* _Problem_:
With pictures left out, extract every line between the start of the records below and the line holding "Task: Open the", inclusive.

Collected data:
━━━━━━━━

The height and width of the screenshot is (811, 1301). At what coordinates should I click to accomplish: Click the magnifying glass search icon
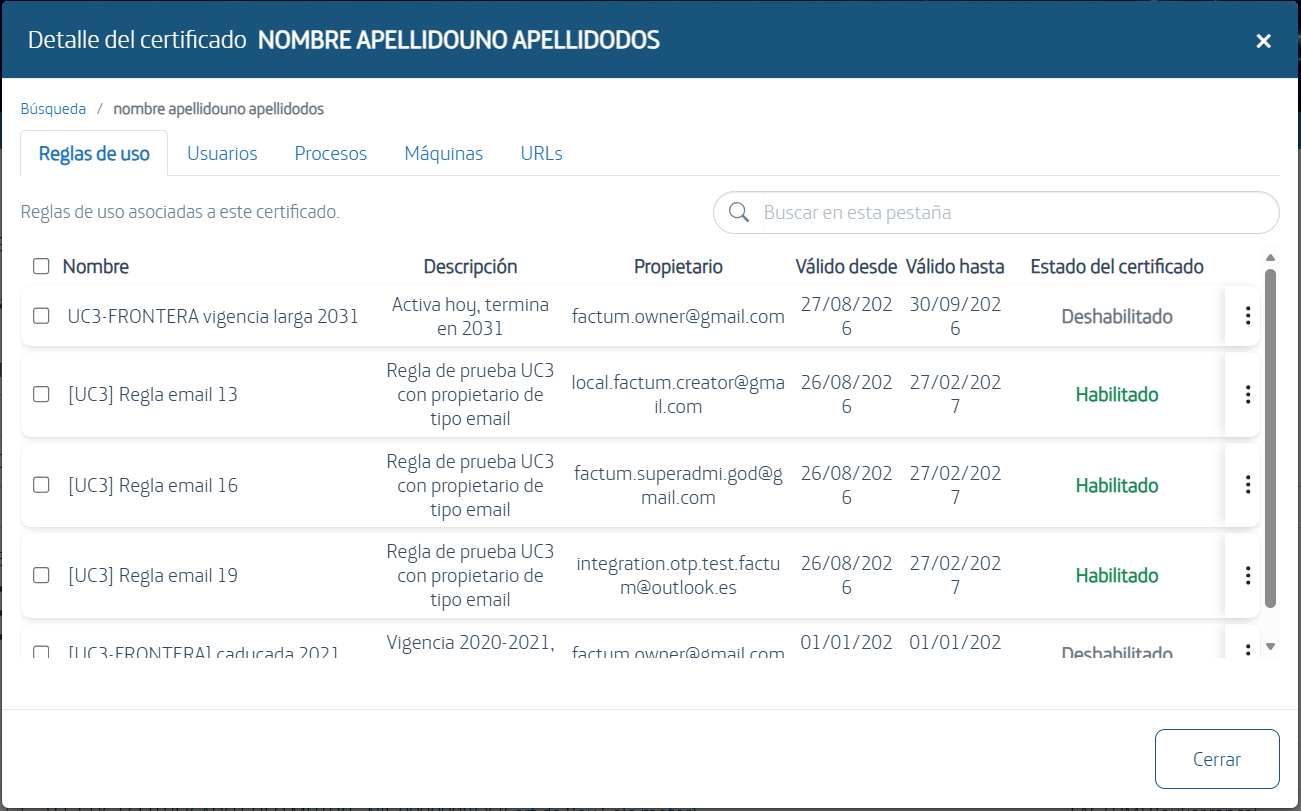tap(739, 212)
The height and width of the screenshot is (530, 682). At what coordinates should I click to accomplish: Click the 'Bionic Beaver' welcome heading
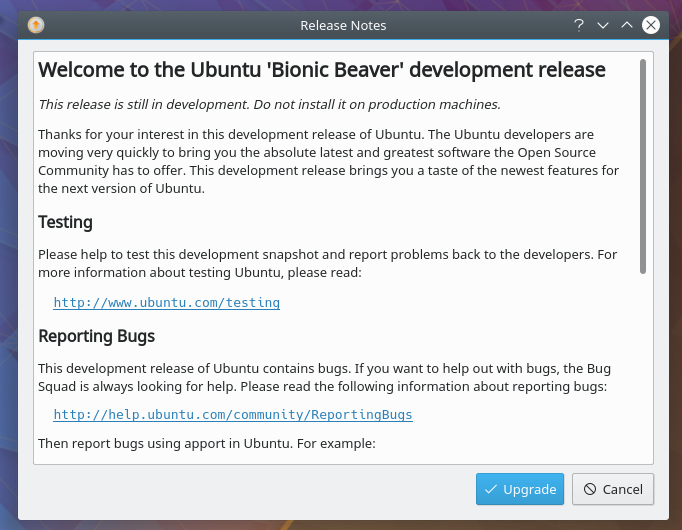[x=321, y=70]
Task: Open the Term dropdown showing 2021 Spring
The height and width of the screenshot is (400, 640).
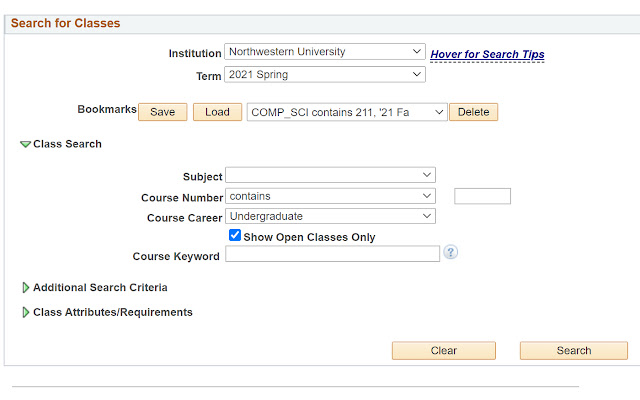Action: point(325,75)
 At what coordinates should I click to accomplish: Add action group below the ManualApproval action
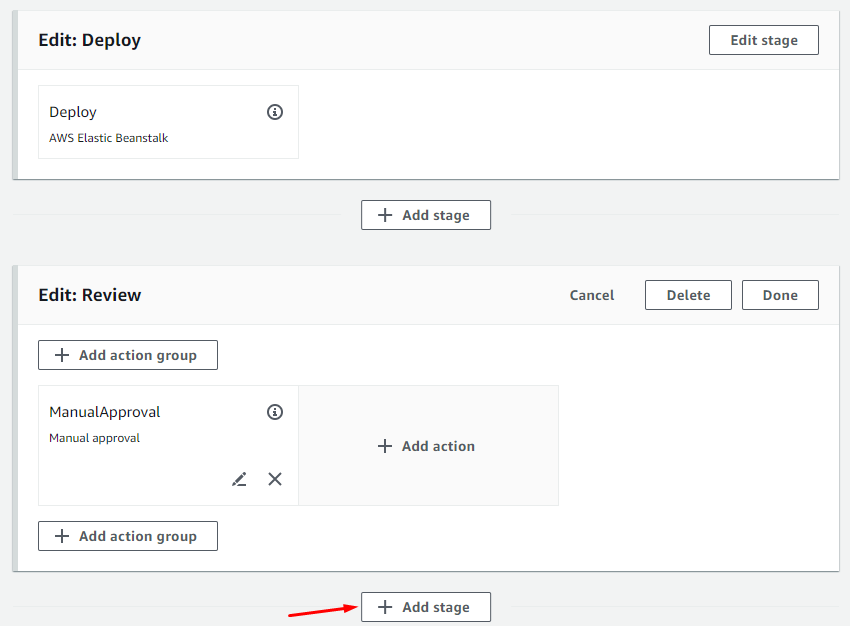click(128, 536)
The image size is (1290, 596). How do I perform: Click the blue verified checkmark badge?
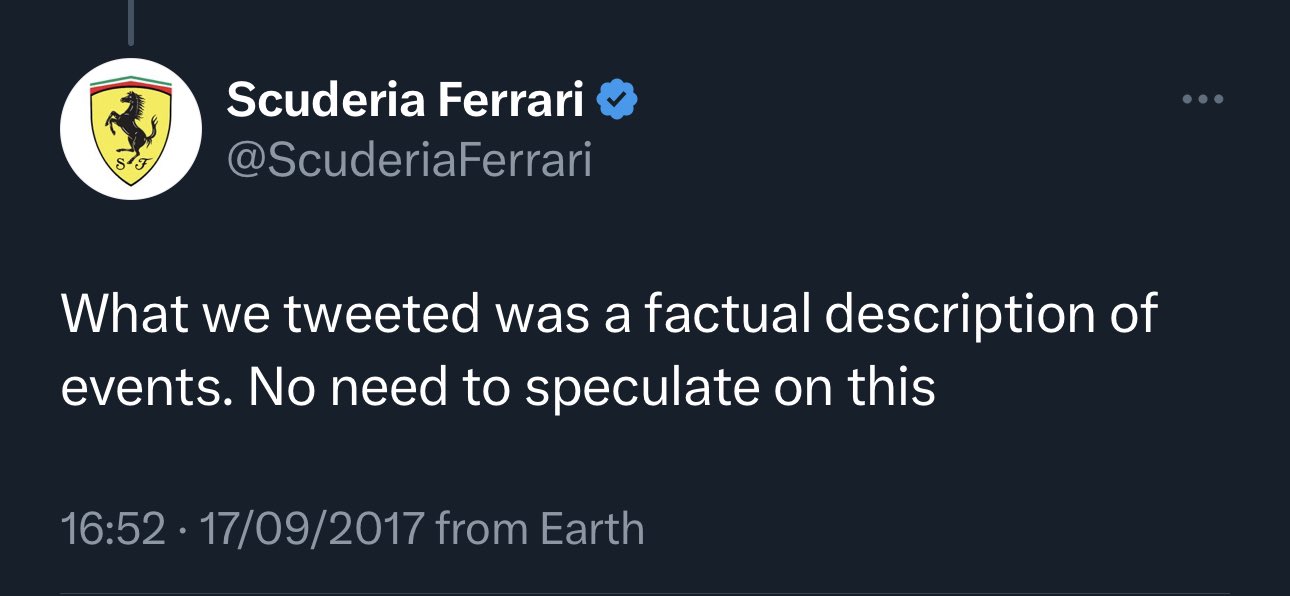(617, 100)
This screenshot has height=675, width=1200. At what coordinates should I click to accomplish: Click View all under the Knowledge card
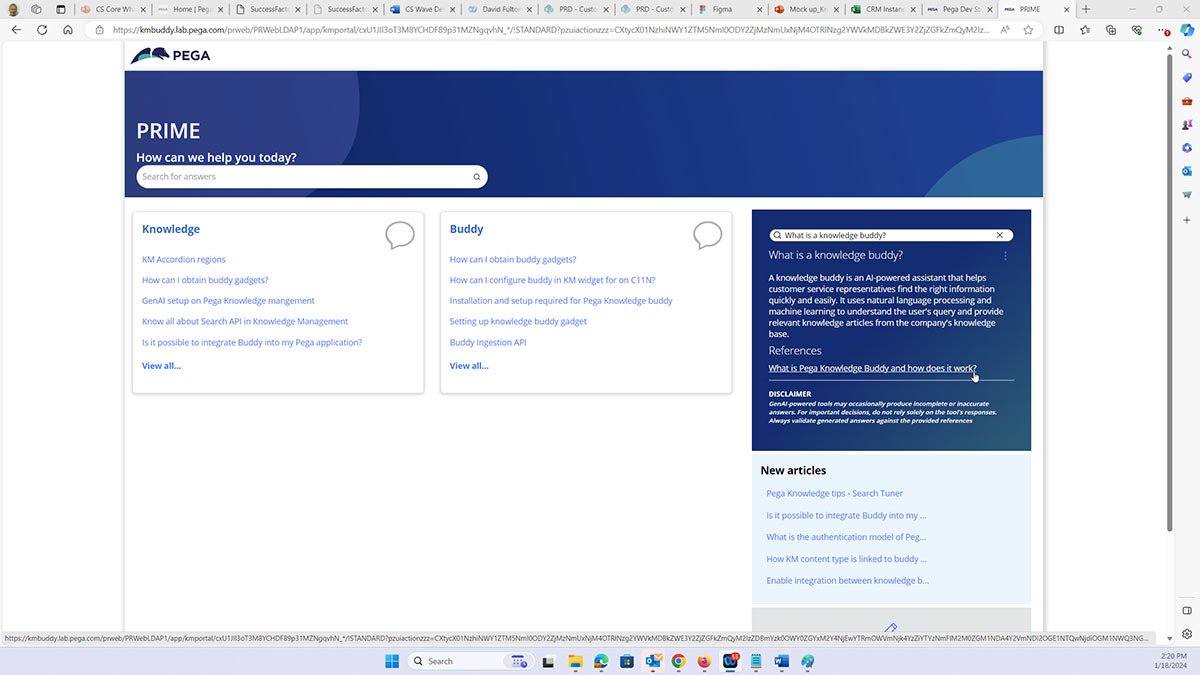pyautogui.click(x=161, y=365)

━━━━━━━━

* _Solution_:
The height and width of the screenshot is (811, 1301). At what coordinates should I click to accomplish: Click the magnifying glass search icon
tap(739, 212)
The height and width of the screenshot is (530, 682). At what coordinates should I click to accomplish: Click the 'Bionic Beaver' welcome heading
[x=321, y=70]
Task: Open the Term dropdown showing 2021 Spring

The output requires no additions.